TASK INSTRUCTIONS:
Please revise the records from the line with "What do you see at coordinates (887, 1156)" through the end of the records, changing "Locate an element on the screen" to "Find an element on the display" and keeping everything else the same.

Dataset rows

[START]

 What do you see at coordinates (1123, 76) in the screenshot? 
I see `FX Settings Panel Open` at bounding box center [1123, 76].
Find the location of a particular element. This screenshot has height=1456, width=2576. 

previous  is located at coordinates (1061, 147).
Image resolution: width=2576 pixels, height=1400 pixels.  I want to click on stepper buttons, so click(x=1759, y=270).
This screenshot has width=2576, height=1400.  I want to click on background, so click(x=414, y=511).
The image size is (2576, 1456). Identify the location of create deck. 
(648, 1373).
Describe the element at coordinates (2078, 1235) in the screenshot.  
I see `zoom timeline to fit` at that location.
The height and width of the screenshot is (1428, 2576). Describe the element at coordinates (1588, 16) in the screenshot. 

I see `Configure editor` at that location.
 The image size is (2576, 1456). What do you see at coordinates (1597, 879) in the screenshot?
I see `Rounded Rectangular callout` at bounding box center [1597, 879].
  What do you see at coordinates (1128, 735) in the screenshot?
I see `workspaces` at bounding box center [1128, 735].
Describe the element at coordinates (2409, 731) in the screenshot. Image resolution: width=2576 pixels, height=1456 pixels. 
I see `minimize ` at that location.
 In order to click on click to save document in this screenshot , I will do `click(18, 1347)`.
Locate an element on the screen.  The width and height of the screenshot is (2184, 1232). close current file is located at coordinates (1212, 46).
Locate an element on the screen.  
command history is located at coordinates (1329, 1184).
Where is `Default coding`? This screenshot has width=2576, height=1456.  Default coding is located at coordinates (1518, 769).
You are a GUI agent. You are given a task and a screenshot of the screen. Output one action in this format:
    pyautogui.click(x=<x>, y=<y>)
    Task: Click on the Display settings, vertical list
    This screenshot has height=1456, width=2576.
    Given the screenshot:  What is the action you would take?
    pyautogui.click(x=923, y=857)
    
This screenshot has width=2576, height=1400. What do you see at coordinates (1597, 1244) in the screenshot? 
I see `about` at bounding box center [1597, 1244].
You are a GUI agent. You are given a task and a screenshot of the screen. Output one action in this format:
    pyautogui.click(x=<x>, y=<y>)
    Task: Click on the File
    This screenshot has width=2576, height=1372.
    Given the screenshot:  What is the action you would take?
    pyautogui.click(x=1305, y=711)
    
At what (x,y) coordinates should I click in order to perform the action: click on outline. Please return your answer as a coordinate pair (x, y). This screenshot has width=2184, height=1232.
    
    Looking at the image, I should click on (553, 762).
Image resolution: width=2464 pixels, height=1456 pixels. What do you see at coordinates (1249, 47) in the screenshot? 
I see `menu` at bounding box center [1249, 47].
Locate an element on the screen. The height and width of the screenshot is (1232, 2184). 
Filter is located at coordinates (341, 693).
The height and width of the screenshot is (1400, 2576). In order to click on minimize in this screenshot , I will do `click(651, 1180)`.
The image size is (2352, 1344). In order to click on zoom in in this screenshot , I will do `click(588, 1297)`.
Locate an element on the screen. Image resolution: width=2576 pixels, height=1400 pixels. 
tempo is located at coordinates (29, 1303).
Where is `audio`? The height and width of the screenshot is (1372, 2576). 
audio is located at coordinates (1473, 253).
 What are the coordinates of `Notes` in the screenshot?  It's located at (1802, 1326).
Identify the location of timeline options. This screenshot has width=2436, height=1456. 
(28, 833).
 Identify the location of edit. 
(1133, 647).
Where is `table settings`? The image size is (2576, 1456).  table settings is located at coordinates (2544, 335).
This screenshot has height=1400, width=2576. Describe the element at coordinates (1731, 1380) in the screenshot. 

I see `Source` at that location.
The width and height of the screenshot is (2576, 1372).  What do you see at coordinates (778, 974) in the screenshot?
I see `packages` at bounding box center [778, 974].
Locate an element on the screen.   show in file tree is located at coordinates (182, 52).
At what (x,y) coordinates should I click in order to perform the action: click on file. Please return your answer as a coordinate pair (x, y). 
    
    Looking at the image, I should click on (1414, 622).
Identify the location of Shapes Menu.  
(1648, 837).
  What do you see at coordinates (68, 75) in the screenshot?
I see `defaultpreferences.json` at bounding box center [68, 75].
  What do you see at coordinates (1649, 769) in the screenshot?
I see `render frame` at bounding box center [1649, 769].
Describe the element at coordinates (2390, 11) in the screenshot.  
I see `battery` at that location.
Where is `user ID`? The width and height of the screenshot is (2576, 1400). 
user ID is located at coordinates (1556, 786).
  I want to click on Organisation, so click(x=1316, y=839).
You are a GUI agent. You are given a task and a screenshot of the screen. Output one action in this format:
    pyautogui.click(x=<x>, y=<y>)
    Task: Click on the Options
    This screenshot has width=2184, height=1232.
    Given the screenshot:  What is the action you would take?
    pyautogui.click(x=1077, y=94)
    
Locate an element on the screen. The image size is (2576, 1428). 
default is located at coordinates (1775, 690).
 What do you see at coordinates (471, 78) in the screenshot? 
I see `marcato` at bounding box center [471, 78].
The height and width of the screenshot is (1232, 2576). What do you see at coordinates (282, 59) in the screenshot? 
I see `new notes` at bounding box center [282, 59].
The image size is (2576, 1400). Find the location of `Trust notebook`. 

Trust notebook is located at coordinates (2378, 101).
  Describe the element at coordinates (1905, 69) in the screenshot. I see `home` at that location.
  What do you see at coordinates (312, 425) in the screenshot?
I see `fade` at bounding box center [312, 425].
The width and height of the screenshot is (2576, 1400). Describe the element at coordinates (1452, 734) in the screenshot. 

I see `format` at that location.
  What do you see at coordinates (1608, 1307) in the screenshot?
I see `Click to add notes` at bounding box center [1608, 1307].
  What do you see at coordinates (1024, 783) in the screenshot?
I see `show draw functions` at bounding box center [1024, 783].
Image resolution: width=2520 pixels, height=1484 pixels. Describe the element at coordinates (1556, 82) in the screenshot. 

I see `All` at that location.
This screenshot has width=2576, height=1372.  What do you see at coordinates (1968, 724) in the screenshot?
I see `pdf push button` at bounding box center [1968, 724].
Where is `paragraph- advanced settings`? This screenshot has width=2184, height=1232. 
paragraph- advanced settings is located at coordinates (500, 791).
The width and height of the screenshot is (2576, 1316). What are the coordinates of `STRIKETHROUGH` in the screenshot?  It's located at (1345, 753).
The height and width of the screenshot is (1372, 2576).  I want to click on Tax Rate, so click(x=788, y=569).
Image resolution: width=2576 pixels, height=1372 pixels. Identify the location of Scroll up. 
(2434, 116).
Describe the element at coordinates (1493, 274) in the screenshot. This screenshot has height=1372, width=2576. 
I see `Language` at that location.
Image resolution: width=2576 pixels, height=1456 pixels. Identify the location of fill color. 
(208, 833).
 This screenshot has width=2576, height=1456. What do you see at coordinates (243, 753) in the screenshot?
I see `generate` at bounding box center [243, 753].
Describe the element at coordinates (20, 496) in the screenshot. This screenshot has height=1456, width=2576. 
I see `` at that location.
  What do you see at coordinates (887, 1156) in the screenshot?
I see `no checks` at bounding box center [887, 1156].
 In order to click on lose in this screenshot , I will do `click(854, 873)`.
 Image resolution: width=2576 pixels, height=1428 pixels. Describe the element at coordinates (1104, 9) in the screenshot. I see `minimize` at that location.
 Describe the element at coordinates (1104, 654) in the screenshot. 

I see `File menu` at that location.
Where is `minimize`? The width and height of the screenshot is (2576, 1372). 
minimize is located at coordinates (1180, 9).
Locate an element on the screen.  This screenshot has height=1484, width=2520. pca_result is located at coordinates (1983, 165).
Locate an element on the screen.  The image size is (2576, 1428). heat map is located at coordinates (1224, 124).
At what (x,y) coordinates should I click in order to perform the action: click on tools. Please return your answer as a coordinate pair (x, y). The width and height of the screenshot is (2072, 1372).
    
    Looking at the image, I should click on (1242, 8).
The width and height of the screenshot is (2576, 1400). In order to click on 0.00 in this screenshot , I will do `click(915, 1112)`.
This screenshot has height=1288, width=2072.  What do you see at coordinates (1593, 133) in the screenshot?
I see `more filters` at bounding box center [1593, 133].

[END]

TASK OUTPUT:
  What do you see at coordinates (887, 1156) in the screenshot?
I see `no checks` at bounding box center [887, 1156].
 In order to click on lose in this screenshot , I will do `click(854, 873)`.
 Image resolution: width=2576 pixels, height=1428 pixels. Describe the element at coordinates (1104, 9) in the screenshot. I see `minimize` at that location.
 Describe the element at coordinates (1104, 654) in the screenshot. 

I see `File menu` at that location.
Where is `minimize`? The width and height of the screenshot is (2576, 1372). 
minimize is located at coordinates (1180, 9).
Find an element on the display.  This screenshot has height=1484, width=2520. pca_result is located at coordinates (1983, 165).
Find an element on the display.  The image size is (2576, 1428). heat map is located at coordinates (1224, 124).
At what (x,y) coordinates should I click in order to perform the action: click on tools. Please return your answer as a coordinate pair (x, y). The width and height of the screenshot is (2072, 1372).
    
    Looking at the image, I should click on (1242, 8).
The width and height of the screenshot is (2576, 1400). In order to click on 0.00 in this screenshot , I will do `click(915, 1112)`.
This screenshot has height=1288, width=2072.  What do you see at coordinates (1593, 133) in the screenshot?
I see `more filters` at bounding box center [1593, 133].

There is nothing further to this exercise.